The Box have sufficient depth to hide a PSU behind the backbone to deal with mains input. Just an idea
Starting at left with 230VAC input we need a classic rectifier and filter that will produce high voltage DC out. This is input to a PWM driver that will use HEXFET’s to generate a MCU controlled PWM into the isolation transformer. The duty of the PWM decides the output voltage. If we have 400VDC and a duty cycle of 10% we will have 40VDC in average out. The 2nd rectifier ensure we got all positive voltage out and the end Filter (illustrated below) convert this to a stable DC out. To Control this we use fast ADC’s to read output voltage and current into the MCU that control PWM duty.
The core of any PWM driven PSU is the prinsiple that we provide a PWM in where an output filter consisting of a coil and capacitor force this back to a stable DC. Voltage out is a simple average calculation, meaning that we control voltage with setting PWM duty.

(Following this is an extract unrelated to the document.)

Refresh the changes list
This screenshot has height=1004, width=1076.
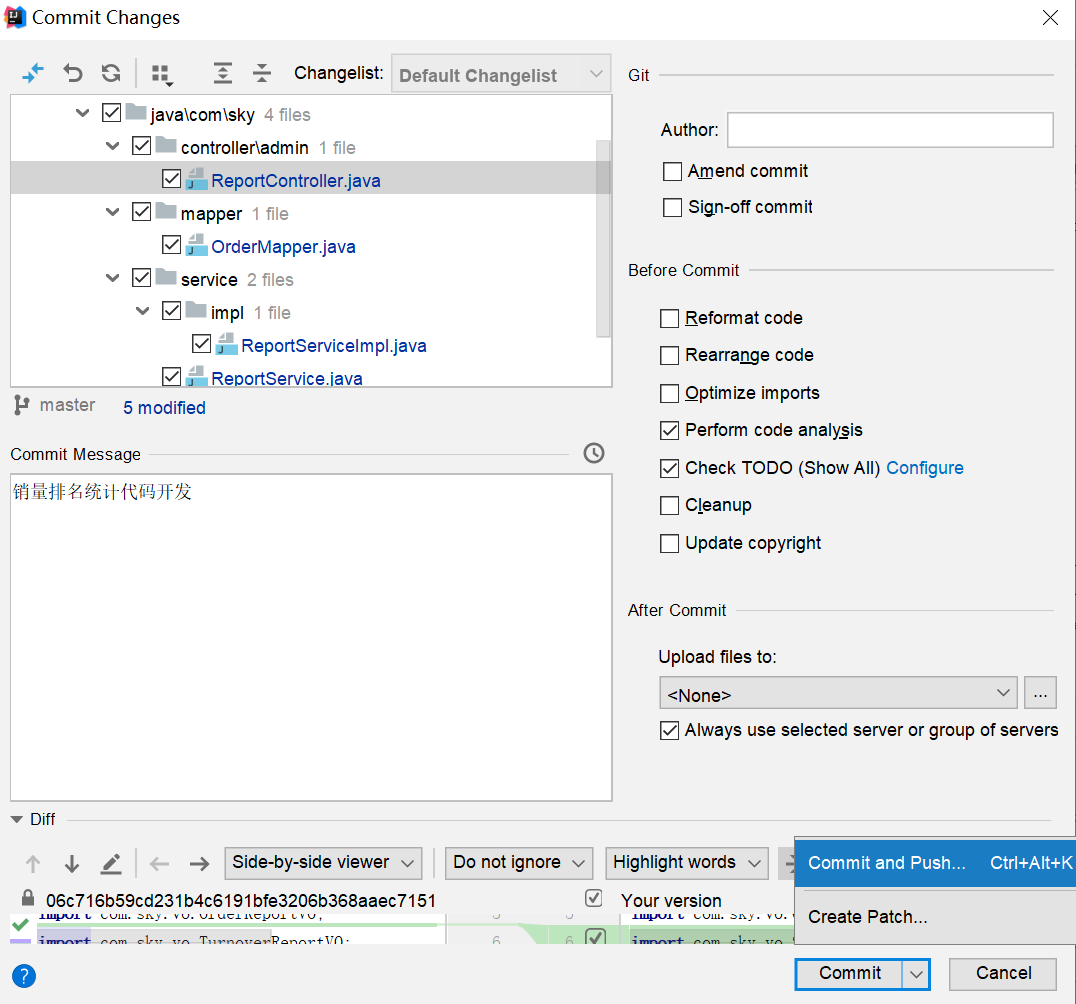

I ordered a DPS5020 (50v/20A) Lab PSU for 45.- USD with USB connector. I intend to hack that serial port and extend the HMI with my own interface, but my primary challenge is finding an affordable AC/DC that will deliver 60V/20A as input. I did find some interesting alternatives:
This is 36V/5A and well suited as input stage for a 0-30A/0-5A Lab PSU. It is also quite small. I ordered one of these because it only cost ca 11.- USD P&P included. A 20A PSU is a monster needed for motors, but a 0-30V/0-5A is a “bread & butter” PSU that you need several off.
The best priced single 60V/20A unit I found is this that actually is 25A at 124.- USD. You have to be aware that both voltage and current will drive prices a bit, but as I know that higher currents are the worst to deal with I looked for 60V/10A units and found the one below.
This cost ca 30.- USD if you order 10 units so I need to think about that. You can also buy them single units for ca 36.- USD. To achieve 20A I would need 2 of these that require some size, but the advantage is that I make 20A wires myself which makes each driver PSU cheaper. This gives me a cost of a driver stage around 70.- ++ USD which is decent.
Getting a box for the largest 50V/20A Lab PSU will cost around 100.- USD sadly. Adding 70.- for a driver stage and 45.- for the module + an estimated 30.- for extra bits I will land on ca 245.- USD for a 0-50V/0-20A Lab PSU.
The “bread & butter” 0-30V/0-5A Lab PSU is easier. We can pack 2 modules into the 16.- USD Blue box I showed you before and with 2 x 30.- + 2×10 and some 20.- in extra parts we should have a small, dual PSU for ca 116.- USD (of ca 58.- USD each).
Both those are decent options taken into account what the spec of these PSU’s will be – that said I want to receive the units and do some testing before I invest more time and Money on this.
The next module I want to make is the Servo Module. This is handy since the 16 channels also can be used as digital/analogue IO signals.
I will use 16 x 3xRight Angle Headers and some jumpers to select between voltage. I will only support 5V & 12V and max 10A in total. Higher voltage or effects will need to get their power directly.
Supporting 16 channels this way is a bit much as the total current usage can be quite high so I will add current sensors to monitor usage. I also need an inductor to prevent pulses from going back to the backplane. I need to review the 5V here because we currently only have a single 5V supply that also is used for the MCU. I probably need to add a 2nd 5V on the backbone to allow for separate PSU’s for modules connected to actuator/servos.
In this case we also need to feed the 3.3V MCU from the 5V/12V used for the servo’s as we otherwise might not have a ground to our signal. Communication with backbone is RS-485 based on differential siganaling not depending on anything but those two wires, so this will work fine. It also means that we will no connect to the 5V MCU/Ground at all on this module. This actually raises a question if I should switch to isolated RS-485 towards the backplane here.
The black “dot” in the midle With wires is a 15uH/1A coil. I cut the 5V to ADM2582E on the backside and re-inserted 5V through this coil – now it ticks perfectly. If I short the coil it stops. I still need to add bypass capacitors, but this is a reminder how important these coils are to separate frequencies.